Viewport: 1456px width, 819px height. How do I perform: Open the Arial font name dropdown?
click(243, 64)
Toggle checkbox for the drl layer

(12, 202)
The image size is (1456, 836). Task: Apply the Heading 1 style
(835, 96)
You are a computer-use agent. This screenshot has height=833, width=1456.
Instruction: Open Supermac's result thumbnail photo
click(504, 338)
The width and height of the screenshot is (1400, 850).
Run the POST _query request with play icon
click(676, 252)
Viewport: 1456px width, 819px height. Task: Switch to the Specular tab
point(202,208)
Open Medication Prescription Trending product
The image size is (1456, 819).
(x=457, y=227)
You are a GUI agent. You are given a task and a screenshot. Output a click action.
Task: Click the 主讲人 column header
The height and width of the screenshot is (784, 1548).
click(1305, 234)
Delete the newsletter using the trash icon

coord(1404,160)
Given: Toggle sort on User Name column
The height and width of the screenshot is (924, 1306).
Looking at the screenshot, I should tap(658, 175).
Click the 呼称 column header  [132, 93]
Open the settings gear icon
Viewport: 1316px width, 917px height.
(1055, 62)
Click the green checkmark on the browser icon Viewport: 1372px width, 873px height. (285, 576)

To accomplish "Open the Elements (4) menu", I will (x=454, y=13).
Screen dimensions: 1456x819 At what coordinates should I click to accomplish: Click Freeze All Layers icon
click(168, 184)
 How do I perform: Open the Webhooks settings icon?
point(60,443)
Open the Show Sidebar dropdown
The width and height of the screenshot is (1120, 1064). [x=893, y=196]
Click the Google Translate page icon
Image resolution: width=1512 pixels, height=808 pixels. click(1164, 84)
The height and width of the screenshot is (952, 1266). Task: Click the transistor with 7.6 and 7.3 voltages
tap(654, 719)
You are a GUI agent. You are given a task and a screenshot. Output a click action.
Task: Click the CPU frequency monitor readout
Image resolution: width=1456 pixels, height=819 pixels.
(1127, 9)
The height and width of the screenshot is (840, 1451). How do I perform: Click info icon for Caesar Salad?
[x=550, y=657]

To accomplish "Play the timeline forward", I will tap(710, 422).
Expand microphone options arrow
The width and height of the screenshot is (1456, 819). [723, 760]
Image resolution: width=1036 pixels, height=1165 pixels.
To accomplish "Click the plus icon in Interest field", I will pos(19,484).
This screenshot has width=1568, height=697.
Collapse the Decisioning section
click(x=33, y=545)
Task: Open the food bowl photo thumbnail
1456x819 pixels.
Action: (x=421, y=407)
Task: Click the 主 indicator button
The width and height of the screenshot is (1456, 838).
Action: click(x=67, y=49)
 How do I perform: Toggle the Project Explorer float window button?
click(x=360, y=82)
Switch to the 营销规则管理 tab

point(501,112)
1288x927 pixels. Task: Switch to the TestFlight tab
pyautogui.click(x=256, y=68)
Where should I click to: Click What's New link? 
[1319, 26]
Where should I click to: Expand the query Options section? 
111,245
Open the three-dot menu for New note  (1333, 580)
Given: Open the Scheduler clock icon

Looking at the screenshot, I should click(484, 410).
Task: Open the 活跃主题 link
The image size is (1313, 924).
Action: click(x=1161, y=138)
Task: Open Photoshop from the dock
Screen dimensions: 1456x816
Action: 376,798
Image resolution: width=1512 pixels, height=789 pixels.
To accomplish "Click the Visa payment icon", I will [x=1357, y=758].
• • • • •
WORK TASK -
All of the data, from the first line to the last, should be written out exactly.

OUTPUT FOR THIS EXERCISE -
Viewport: 1456px width, 819px height. How do I perform: Open the Arial font name dropdown?
click(243, 64)
Toggle checkbox for the drl layer

(12, 202)
The image size is (1456, 836). Task: Apply the Heading 1 style
(835, 96)
You are a computer-use agent. This screenshot has height=833, width=1456.
Instruction: Open Supermac's result thumbnail photo
click(504, 338)
The width and height of the screenshot is (1400, 850).
Run the POST _query request with play icon
click(676, 252)
Viewport: 1456px width, 819px height. Task: Switch to the Specular tab
point(202,208)
Open Medication Prescription Trending product
The image size is (1456, 819).
(x=457, y=227)
You are a GUI agent. You are given a task and a screenshot. Output a click action.
Task: Click the 主讲人 column header
The height and width of the screenshot is (784, 1548).
click(1305, 234)
Delete the newsletter using the trash icon

coord(1404,160)
Given: Toggle sort on User Name column
The height and width of the screenshot is (924, 1306).
Looking at the screenshot, I should tap(658, 175).
Click the 呼称 column header  [132, 93]
Open the settings gear icon
Viewport: 1316px width, 917px height.
(1055, 62)
Click the green checkmark on the browser icon Viewport: 1372px width, 873px height. (285, 576)

To accomplish "Open the Elements (4) menu", I will (x=454, y=13).
Screen dimensions: 1456x819 At what coordinates should I click to accomplish: Click Freeze All Layers icon
click(168, 184)
 How do I perform: Open the Webhooks settings icon?
point(60,443)
Open the Show Sidebar dropdown
The width and height of the screenshot is (1120, 1064). [x=893, y=196]
Click the Google Translate page icon
Image resolution: width=1512 pixels, height=808 pixels. click(1164, 84)
The height and width of the screenshot is (952, 1266). Task: Click the transistor with 7.6 and 7.3 voltages
tap(654, 719)
You are a GUI agent. You are given a task and a screenshot. Output a click action.
Task: Click the CPU frequency monitor readout
Image resolution: width=1456 pixels, height=819 pixels.
(1127, 9)
The height and width of the screenshot is (840, 1451). How do I perform: Click info icon for Caesar Salad?
[x=550, y=657]

To accomplish "Play the timeline forward", I will tap(710, 422).
Expand microphone options arrow
The width and height of the screenshot is (1456, 819). [723, 760]
Image resolution: width=1036 pixels, height=1165 pixels.
To accomplish "Click the plus icon in Interest field", I will pos(19,484).
This screenshot has width=1568, height=697.
Collapse the Decisioning section
click(x=33, y=545)
Task: Open the food bowl photo thumbnail
1456x819 pixels.
Action: (x=421, y=407)
Task: Click the 主 indicator button
The width and height of the screenshot is (1456, 838).
Action: click(x=67, y=49)
 How do I perform: Toggle the Project Explorer float window button?
click(x=360, y=82)
Switch to the 营销规则管理 tab

point(501,112)
1288x927 pixels. Task: Switch to the TestFlight tab
pyautogui.click(x=256, y=68)
Where should I click to: Click What's New link? 
[1319, 26]
Where should I click to: Expand the query Options section? 
111,245
Open the three-dot menu for New note  (1333, 580)
Given: Open the Scheduler clock icon

Looking at the screenshot, I should click(484, 410).
Task: Open the 活跃主题 link
The image size is (1313, 924).
Action: click(x=1161, y=138)
Task: Open Photoshop from the dock
Screen dimensions: 1456x816
Action: 376,798
Image resolution: width=1512 pixels, height=789 pixels.
To accomplish "Click the Visa payment icon", I will [x=1357, y=758].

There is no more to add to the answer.